Dench was well prepared for this flight. She is a British national free-diving champion, able to hold her breath under water for 6 minutes and 22 seconds. She is an experienced paramotorist and has taken tundra survival courses.
In the air, her body suit is connected to the engine, electrically heating gloves and socks to keep her warm. She can communicate with her crew as well as air traffic control, and she's equipped with a GPS tracker and a personal locator beacon. They're carrying spare spark plugs, tools and survival gear.
Why is she risking this dangerous flight?

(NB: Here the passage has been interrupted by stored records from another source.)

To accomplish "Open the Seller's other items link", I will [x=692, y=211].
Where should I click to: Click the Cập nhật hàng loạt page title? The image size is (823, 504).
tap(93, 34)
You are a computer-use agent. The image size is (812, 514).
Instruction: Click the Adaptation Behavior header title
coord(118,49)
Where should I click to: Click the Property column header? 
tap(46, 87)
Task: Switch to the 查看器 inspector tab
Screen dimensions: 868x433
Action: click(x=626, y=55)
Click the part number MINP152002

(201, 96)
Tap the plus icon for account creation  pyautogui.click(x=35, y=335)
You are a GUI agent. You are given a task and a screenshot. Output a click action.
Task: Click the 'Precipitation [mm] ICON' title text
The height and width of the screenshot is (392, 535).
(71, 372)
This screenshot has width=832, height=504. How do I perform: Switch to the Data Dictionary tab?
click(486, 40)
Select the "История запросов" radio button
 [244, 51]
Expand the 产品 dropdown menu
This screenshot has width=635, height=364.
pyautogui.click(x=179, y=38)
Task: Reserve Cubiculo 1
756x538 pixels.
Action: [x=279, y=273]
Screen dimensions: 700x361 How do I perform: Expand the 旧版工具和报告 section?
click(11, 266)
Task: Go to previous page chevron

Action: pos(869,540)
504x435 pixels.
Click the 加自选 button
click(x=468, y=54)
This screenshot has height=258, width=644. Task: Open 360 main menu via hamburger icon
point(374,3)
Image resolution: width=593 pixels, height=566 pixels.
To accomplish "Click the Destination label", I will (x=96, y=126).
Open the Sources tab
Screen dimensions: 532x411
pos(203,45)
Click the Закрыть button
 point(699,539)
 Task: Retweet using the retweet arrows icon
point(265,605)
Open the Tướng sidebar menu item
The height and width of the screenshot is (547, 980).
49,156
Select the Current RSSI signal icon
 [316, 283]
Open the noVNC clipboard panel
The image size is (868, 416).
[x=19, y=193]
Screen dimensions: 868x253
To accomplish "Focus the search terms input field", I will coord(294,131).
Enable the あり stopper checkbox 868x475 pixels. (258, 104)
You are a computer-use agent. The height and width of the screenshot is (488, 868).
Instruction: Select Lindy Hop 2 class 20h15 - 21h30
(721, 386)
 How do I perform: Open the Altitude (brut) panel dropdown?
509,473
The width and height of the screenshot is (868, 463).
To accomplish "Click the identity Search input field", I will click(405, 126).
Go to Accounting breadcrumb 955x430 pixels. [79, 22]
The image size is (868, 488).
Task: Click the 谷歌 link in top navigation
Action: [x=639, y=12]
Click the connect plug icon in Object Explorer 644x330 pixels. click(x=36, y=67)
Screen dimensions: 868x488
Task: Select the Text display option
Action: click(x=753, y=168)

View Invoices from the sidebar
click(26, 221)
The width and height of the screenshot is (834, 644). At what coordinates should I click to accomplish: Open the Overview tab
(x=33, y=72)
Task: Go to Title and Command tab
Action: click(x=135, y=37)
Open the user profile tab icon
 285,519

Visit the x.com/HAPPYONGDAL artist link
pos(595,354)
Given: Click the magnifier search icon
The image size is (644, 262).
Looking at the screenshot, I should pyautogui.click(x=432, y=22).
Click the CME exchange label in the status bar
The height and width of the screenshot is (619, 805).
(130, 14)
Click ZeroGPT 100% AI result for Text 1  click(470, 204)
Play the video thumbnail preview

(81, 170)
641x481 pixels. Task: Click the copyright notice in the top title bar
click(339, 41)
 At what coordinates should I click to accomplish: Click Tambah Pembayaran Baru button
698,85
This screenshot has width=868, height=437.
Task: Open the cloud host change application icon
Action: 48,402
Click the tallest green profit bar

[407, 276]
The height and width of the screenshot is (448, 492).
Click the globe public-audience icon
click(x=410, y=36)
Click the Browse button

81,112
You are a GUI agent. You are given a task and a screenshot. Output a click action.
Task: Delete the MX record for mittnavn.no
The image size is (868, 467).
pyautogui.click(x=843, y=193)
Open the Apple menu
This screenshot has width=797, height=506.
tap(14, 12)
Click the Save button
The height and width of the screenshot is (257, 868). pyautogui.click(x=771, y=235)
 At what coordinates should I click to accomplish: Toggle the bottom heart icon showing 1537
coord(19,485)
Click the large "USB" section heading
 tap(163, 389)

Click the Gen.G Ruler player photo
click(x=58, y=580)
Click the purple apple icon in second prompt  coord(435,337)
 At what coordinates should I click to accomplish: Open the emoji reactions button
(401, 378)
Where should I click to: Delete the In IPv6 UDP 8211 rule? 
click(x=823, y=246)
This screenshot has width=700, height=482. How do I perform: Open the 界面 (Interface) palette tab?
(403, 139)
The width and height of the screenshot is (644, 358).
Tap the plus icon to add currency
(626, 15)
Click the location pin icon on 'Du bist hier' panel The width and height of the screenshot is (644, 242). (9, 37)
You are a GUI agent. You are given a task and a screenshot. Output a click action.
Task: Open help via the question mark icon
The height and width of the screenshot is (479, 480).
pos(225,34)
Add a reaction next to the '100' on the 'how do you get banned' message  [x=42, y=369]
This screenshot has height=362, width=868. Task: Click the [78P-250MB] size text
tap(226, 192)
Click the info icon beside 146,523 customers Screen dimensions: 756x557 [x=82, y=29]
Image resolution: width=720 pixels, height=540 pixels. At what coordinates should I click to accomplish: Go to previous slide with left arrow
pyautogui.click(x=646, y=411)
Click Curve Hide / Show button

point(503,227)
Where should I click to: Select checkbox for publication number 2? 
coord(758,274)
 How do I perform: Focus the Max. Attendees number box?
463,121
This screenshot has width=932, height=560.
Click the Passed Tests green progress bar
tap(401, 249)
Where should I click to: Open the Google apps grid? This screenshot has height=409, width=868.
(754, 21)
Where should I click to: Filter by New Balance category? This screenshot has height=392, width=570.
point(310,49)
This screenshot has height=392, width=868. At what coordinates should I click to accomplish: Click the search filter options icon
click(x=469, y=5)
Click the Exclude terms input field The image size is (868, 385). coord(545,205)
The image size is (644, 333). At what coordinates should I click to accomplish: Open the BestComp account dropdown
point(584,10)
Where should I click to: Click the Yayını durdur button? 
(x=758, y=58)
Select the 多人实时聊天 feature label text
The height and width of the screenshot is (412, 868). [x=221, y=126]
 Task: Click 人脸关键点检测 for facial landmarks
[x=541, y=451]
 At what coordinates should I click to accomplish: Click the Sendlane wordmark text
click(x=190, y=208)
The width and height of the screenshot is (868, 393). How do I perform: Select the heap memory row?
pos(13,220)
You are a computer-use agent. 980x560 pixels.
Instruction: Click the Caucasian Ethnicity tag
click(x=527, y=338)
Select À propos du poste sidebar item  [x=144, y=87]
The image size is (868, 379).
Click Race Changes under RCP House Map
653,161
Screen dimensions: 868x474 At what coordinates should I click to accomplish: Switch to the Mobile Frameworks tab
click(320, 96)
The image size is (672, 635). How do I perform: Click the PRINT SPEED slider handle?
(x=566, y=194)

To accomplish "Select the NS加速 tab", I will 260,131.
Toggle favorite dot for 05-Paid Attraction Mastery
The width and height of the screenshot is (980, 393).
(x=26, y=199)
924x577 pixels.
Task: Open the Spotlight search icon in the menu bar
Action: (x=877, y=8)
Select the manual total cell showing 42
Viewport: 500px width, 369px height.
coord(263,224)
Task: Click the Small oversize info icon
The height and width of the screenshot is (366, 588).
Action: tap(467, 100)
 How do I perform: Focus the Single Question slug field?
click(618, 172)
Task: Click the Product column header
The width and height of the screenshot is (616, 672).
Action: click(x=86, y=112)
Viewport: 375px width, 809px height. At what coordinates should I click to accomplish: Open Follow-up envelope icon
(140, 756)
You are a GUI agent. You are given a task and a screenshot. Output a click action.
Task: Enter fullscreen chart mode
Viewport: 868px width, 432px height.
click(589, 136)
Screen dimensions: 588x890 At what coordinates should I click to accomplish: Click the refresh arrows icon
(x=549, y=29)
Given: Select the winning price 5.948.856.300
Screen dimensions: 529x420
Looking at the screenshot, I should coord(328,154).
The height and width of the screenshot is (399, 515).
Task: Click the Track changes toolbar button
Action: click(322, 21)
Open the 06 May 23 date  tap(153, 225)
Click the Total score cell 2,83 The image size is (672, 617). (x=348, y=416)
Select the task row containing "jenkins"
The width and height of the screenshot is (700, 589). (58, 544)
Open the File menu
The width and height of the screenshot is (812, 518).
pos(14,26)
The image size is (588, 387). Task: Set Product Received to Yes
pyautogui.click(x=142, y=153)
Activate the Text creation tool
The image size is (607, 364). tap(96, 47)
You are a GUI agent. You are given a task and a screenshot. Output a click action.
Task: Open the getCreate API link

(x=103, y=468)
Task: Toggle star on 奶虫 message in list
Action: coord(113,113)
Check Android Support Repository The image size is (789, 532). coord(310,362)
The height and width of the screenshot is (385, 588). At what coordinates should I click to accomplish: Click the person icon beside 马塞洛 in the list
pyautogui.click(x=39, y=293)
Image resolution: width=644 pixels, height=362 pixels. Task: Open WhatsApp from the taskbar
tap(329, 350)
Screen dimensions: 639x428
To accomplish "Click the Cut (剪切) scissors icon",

The number of Bewick's swans has dropped from 29,000 in 1995 to 18,000 in 2010. There are several known reasons, but none to account for such a large population decline. Also known as a tundra swan, the species is listed as of least concern by the International Union for Conservation of Nature.
Bewick's swans, which are sometimes considered a sub-species, cannot be hunted legally, but more than half are found with lead shot in their bodies. Other explanations for their decline include power line strikes and the loss of wetland habitat along the birds' migration route.
Filming the expedition.Flight of the Swans / Wildfowl & Wetland Trust
Her expedition, the Flight of the Swans, which is being filmed, has been backed by Dame Judi Dench, a distant relative, Sir David Attenborough and Sir Ralph Fiennes. She expects to arrive back in England in late October, around the time of the arrival of the Bewick's swans. To bird lovers in Britain, their arrival is a sign of the coming winter.